Читать «Циники. Бритый человек (сборник)» онлайн - страница 15

Анатолий Борисович Мариенгоф

3

Из приказа Петра I:

«Кто с приступа бежал, тому шельмованным быти… гонены сквозь строй и, лица их заплевав, казнены смертию».

Из приказа Наркомвоенмора:

«Если какая-нибудь часть отступит самовольно, первым будет расстрелян комиссар, вторым командир».

Еще:

«Трусы, шкурники и предатели не уйдут от пули. За то я ручаюсь перед лицом всей Красной Армии».

4

– Доброе утро, Ольга.

– Доброе утро, Володя.

5

На гробе патриарха Иосифа в Успенском соборе братина, чеканенная травами. По ободку ее вилась надпись:

«Истинная любовь уподобится сосуду злату, ему же разбитися не бывает; аще погнется, то разумно исправится».

6

Дело обстояло довольно просто.

На черной лестнице седьмого этажа в углу примостился ящик с отбросами – селедочные хвосты, картофельная шелуха, лошадиные вываренные ребра.
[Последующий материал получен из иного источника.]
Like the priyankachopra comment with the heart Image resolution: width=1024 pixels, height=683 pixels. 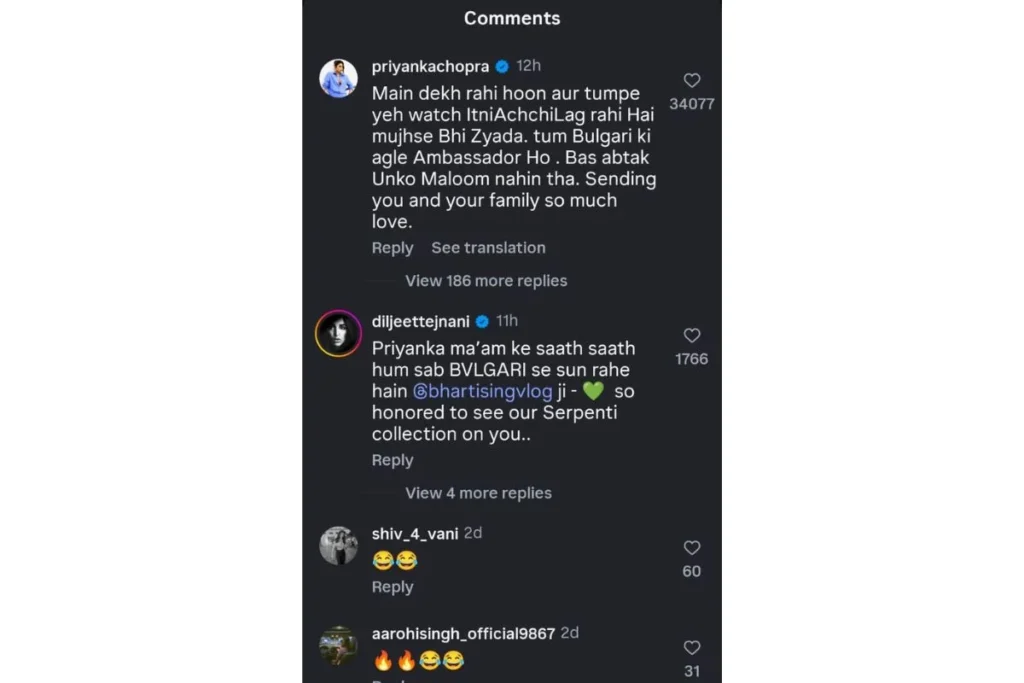pos(691,81)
Я вылез из шубы и бросил ее на ящик. Потом снял с головы высокую, из седого камчатского зверя, шапку (чтобы она, боже упаси, не помешала мне как следует раскроить череп).

На звезды наполз серебряный туман. Луна плавала в нем, как ломтик лимона в стакане чая, подбеленного сливками.

Надо было разбить толстое запакощенное стекло.

Я стащил с левой ноги калошу и ударил. Стекло, хихикнув, будто его пощекотали под мышками, рассыпалось по каменной площадке и обкусанным ступеням довольно крутой лестницы.

Некрепкий ночной морозец пробежал от затылка по крестцу, по ягодицам, по ляжкам – в потные трясущиеся пятки. Словно за шиворот бросили горсть мелких льдяшек.

Каркнула птица. В темноте она показалась мне франтоватой. Ее крылья трепыхались, как фрачная накидка. Светлый зоб был похож на тугую крахмальную грудь.

А ведь в Париже еще носят фрак. Черт с ним, с Парижем!

Мне захотелось взглянуть на то место, где через несколько минут должен был расплющиться окровавленный сверток с моими костьми и мясом.

Я просунул голову.

Какая мерзость!..

Узнаю тебя, мое дорогое отечество.

Я выругался и плюнул с седьмого этажа. Мой возмущенный плевок упал в отвратительную кучу отбросов.

Негодяи, проживающие поблизости от звезд, выворачивали прямо в форточку ящик с пакостиной. Селедочные хвосты, картофельная шелуха и лошадиные вываренные ребра падали с величественной высоты.

Прошу поверить, что я даже в мыслях не собирался вскрывать себе вены, подражая великолепному другу Цезаря. Не лелеял мечту покончить жалкие земные расчеты прыжком с ломбардо-византийского столпа, воздвигнутого царем Борисом, который, по словам летописи, «жил, как лев, царствовал, как лисица, и умер, как собака».

Но умереть в навозной куче!

Нет, это уж слишком.

Пришлось снова надеть калошу.

У меня мрачное прошлое. В пятом классе гимназии я имел тройку за поведение за то, что явился на бал в женскую гимназию с голубой хризантемой в петлице отцовского смокинга. Это было в Пензе.

Легкий ночной морозец садился на щеки, кусал уши и щекотал перышком в ноздрях.

Я извлек из мусорного ящика шапку и нежно погладил красивого седого камчатского зверя.

Ветер трепыхал фрачную накидку на черной ворчливой птице, ерошил мои волосы и сметал в кучу звезды. Плеяды лежали золотой горкой.